In late 18th-century Italy, the young baron Cosimo breaks with his family and leaves their home to live in the trees. He never comes down. Making his way through the treetops, he finds no need to set foot on the ground, and he ultimately leaves the trees by way of the sky.
One central theme in this story is the conflict between the individual and society. The physical separation that Cosimo instigates stands for the emotional and intellectual alienation that he feels, most immediately from his family and more generally from society at large.

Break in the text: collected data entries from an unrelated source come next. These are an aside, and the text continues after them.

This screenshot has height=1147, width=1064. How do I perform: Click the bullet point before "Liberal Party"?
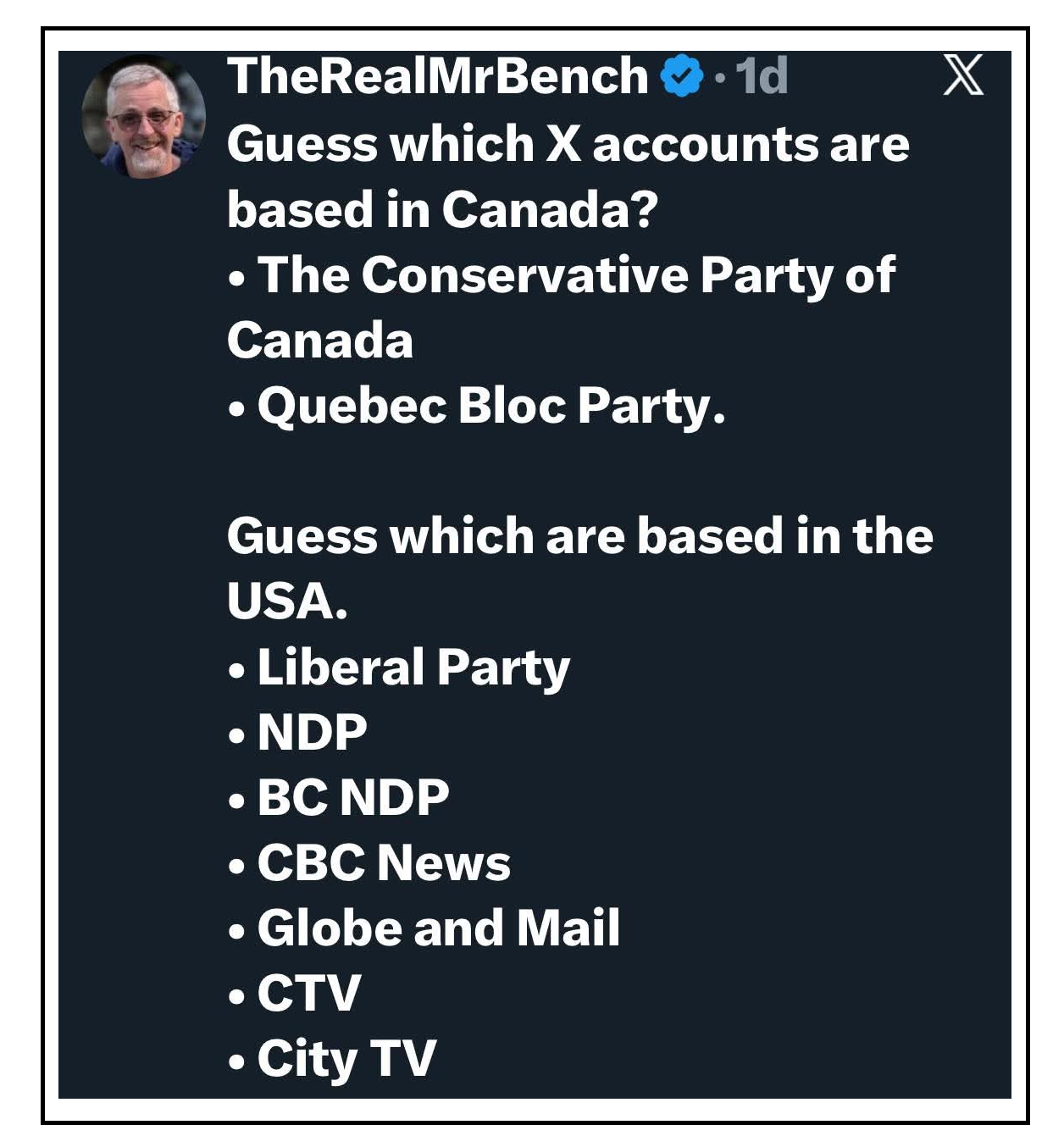pyautogui.click(x=236, y=672)
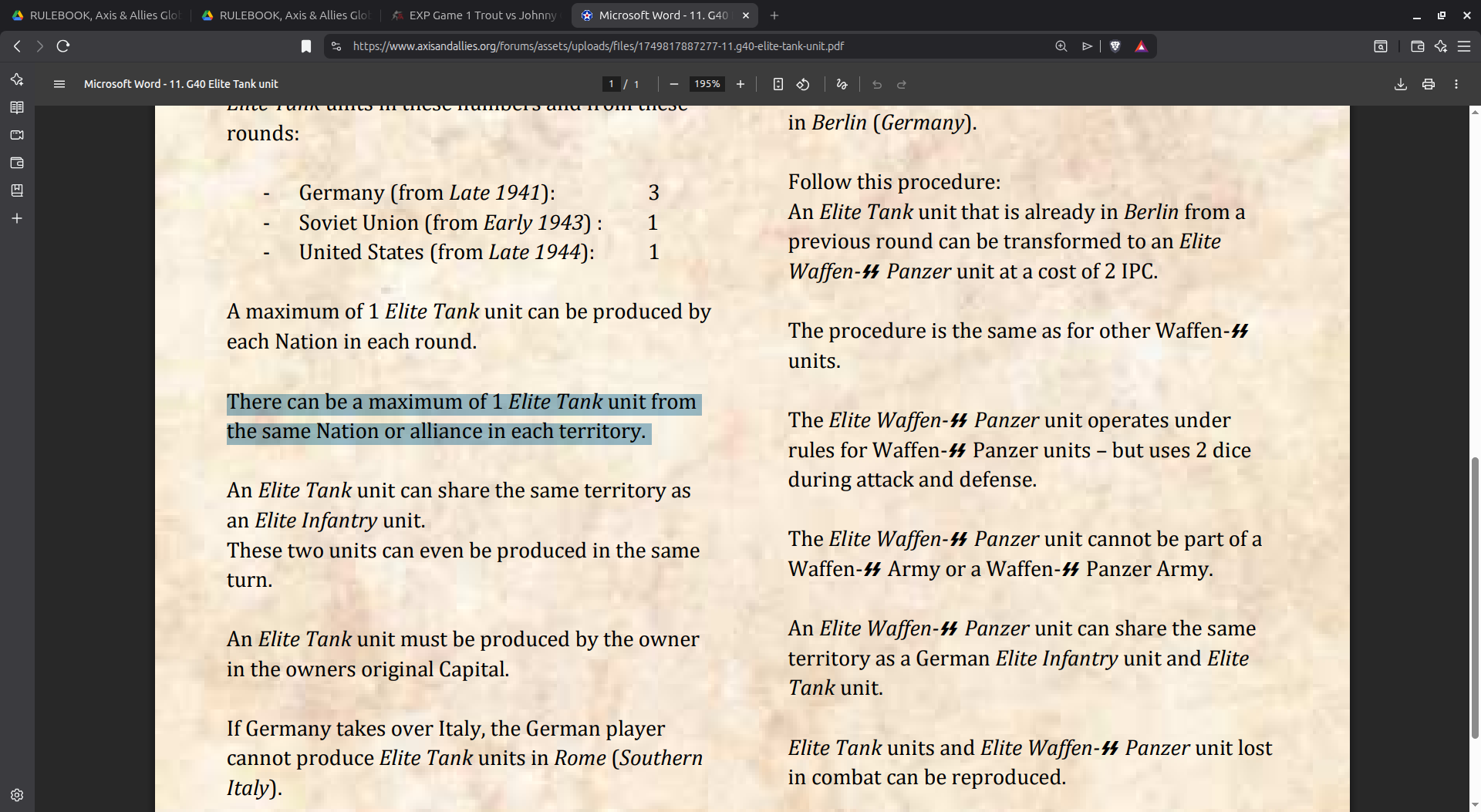This screenshot has height=812, width=1481.
Task: Click the Brave Rewards triangle icon
Action: [1141, 46]
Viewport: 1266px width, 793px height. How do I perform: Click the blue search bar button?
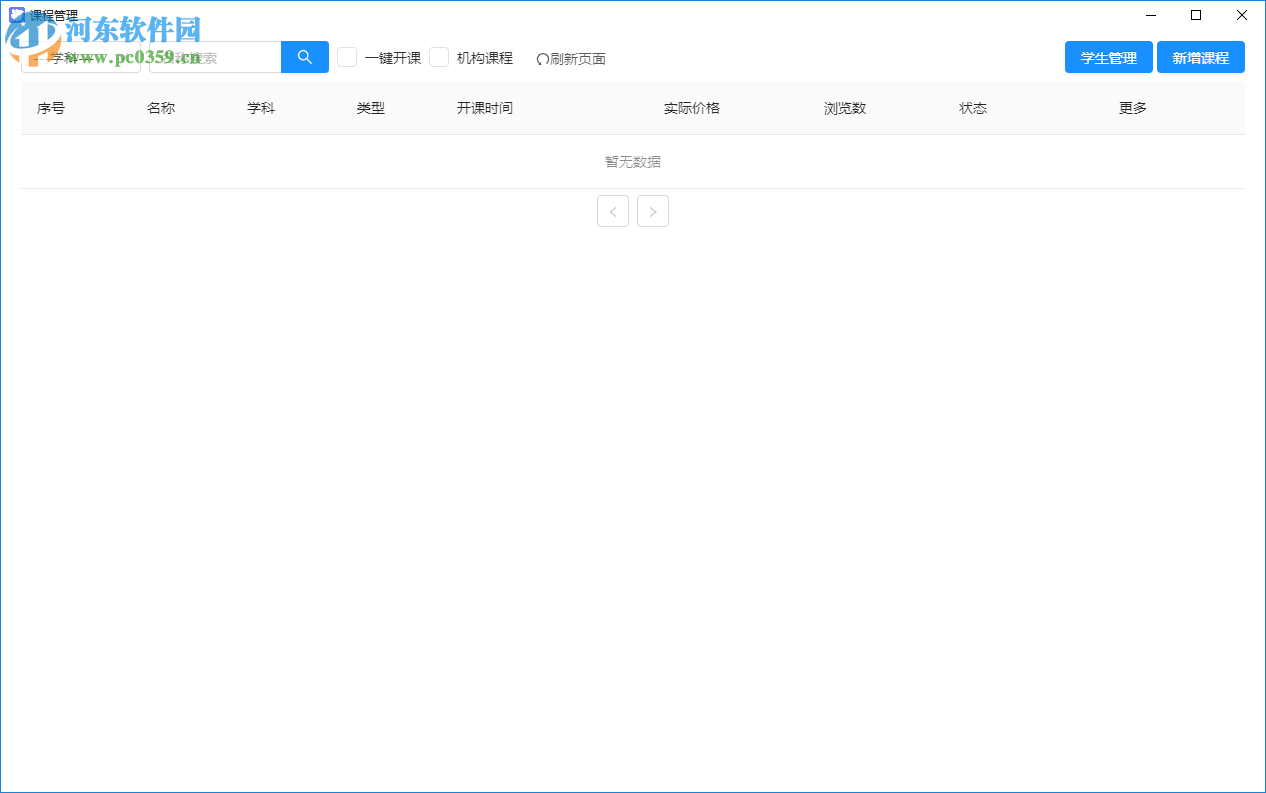(304, 57)
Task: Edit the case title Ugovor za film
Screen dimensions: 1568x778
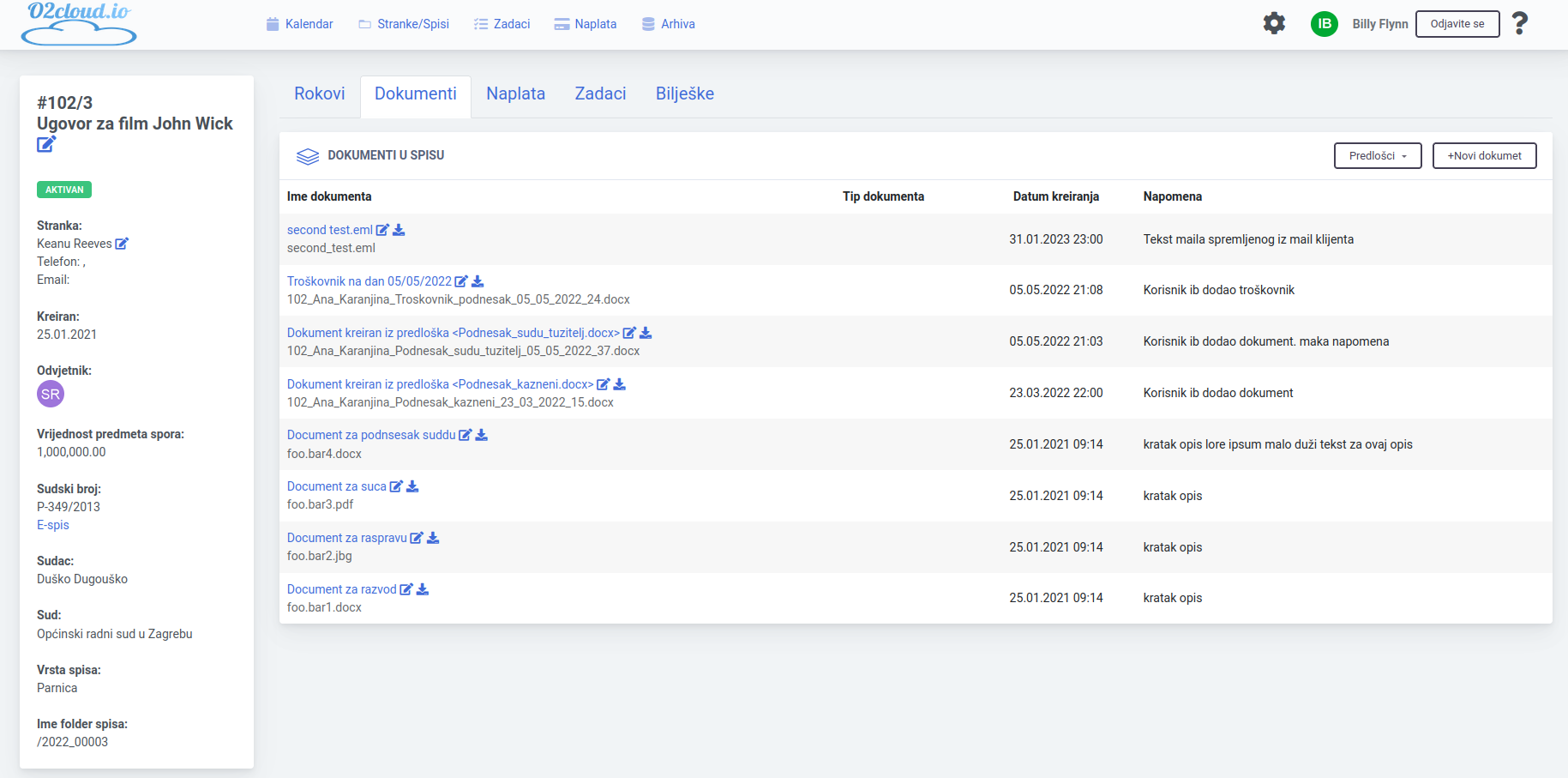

A related theme is the authenticity of nature versus the artifice of society. Although Italo Calvino was writing in the mid-20th century, he aligns his protagonist within the romantic philosophers of the French Enlightenment, especially Henri Rousseau, in supporting immediate sensory apprehension. Direct experience of the material world is presented as superior, in Cosimo’s view, to the mediated, distorted perceptions imposed by society, including formal schooling. The superiority of the senses over reason is not shown to be absolute, however. Cosimo manages to become quite worldly, educating himself from books and correspondence. The falsity of society is further expressed through the true nobility—as in Rousseau’s “noble savage”—of morally appropriate behavior, which is portrayed as superior to the social hierarchy symbolized by Cosimo’s noble family.
The overall form of the book, as an imaginative parable, expresses an underlying theme of Calvino’s belief in the inadequacy of realism to convey ideas accurately, as well as his move toward fantasy as a primary mode of literary expression.